Apple hasn't spoken of such a device, and while it is known to exist, its precise form is a mystery. For curious investors, it is useful to study Apple's past forays into other new markets. It overcame doubts to remake music with the iPod, telephony with the iPhone and computing with the iPad.
TV may prove trickier. Yet there are opportunities for Apple to innovate. Besides smart design, a defining feature of Apple's three blockbuster devices is simplicity. With a TV, Apple could streamline complicated on-screen menus and multiple remote-controls.
Apple wouldn't be first to market. About 24% of the 253 million TVs sold in 2011 were Internet-connectable. Yet only a fifth of those buying such sets actually connect them to the Web and keep them so, reckons IHS iSuppli's Tom Morrod. That is perhaps because many don't feature Wi-Fi, which reduces wire clutter. Apple's wireless technology could address this.
Changing media-consumption habits also may help. Evidence of TV viewers cutting their cable cord in favor of Internet-delivered video is emerging. Deloitte's latest annual survey of watching habits found 9% of respondents had cut the cord and another 11% were thinking about it. Apple might naturally cater to this small but growing segment. Indeed, the iTunes Store—boasting 225 million active users as of July—could give it a leg up.
Just as Apple faced off with Nokia when it launched the iPhone, with TVs it would face powerful rivals like Samsung Electronics, LG Electronics and Sharp. As this week's Consumer Electronics Show demonstrated, these companies aren't short of ideas either. Apple's smartphone carved out a niche as a premium-priced device. But Mr. Morrod notes that existing TV makers capably serve high-end customers already. Sharp has TVs that set a new standard for ultrahigh-resolution. And Samsung this week unveiled technology for navigating TVs via voice and gesture.
Selling TVs also is a low-growth, low-margin business. IHS iSuppli expects TV shipments to be flat in 2012, as they were last year. And profits are thin even for Samsung and LG, which make their own components and enjoy huge scale. Bernstein Research analyst Toni Sacconaghi estimates their TV operating-profit margins are in the low- to mid-single digits, while Apple's iPhone commands 45%.
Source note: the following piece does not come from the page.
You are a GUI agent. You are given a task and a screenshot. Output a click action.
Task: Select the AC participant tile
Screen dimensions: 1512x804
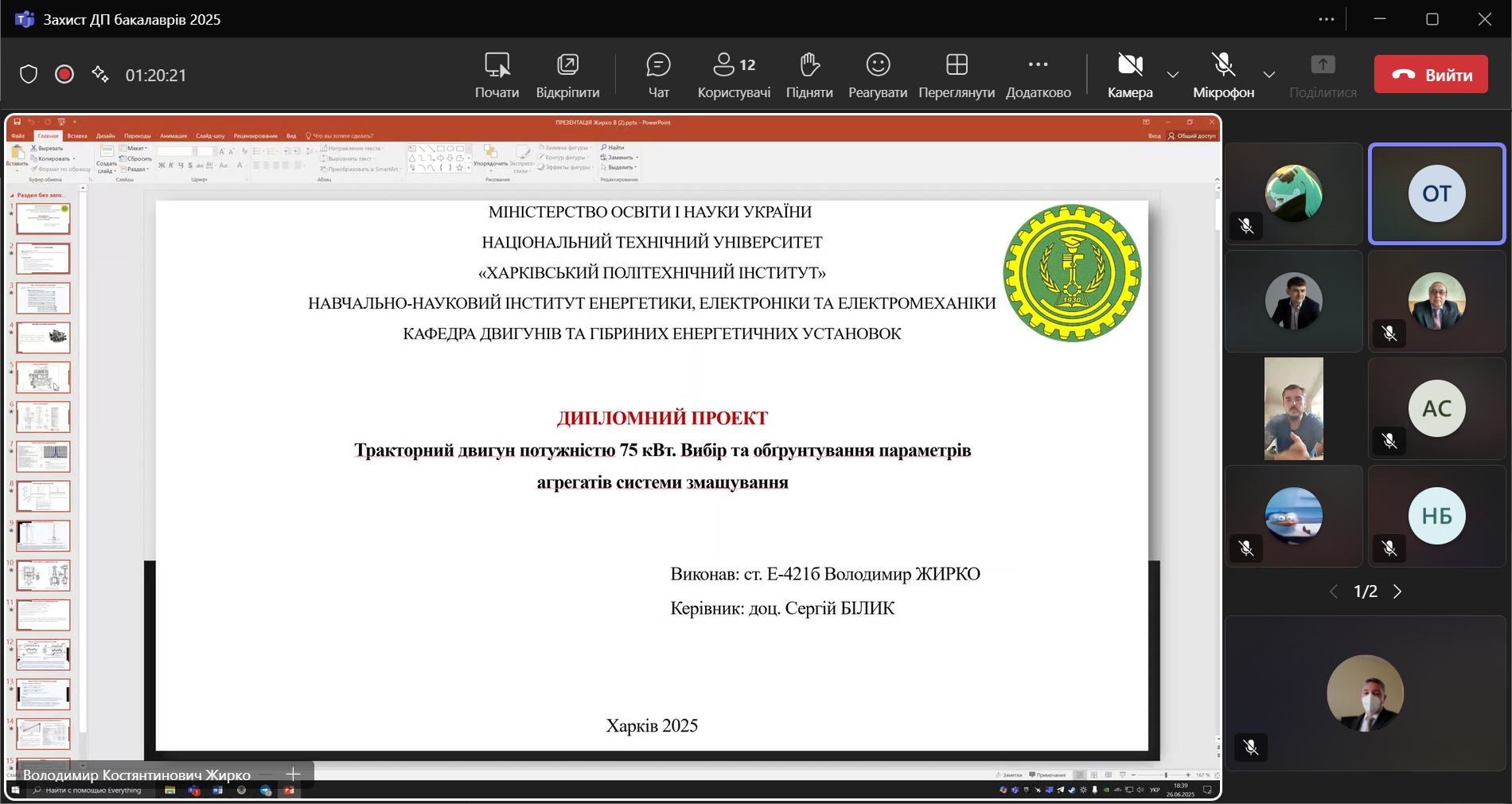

Perhaps the biggest challenge would be securing great video content to set an Apple TV apart from others. Some is available online free (like Hulu), by subscription (Netflix), or available for purchase through iTunes, but much of the best is available only to cable subscribers. Content owners that benefit from high affiliate fees paid by cable companies aren't necessarily keen to risk that revenue by letting Apple sell their content on a timely basis.
Apple had an easier go of it with its iPod, as piracy already had hammered music profits when the device arrived. Labels had little choice but to sell content via iTunes, desperate as they were to stabilize their business.
But don't forget Apple's huge cash pile, which it could use to secure TV content. More broadly, it is worth recalling that before the iPhone launch, many couldn't fathom why Apple wanted to enter such a low-margin, cutthroat business. It did so to transform it and, thereby, change the economics. Marry that track record with the TV's possibilities, and fewer will bet against Apple's chances this time around.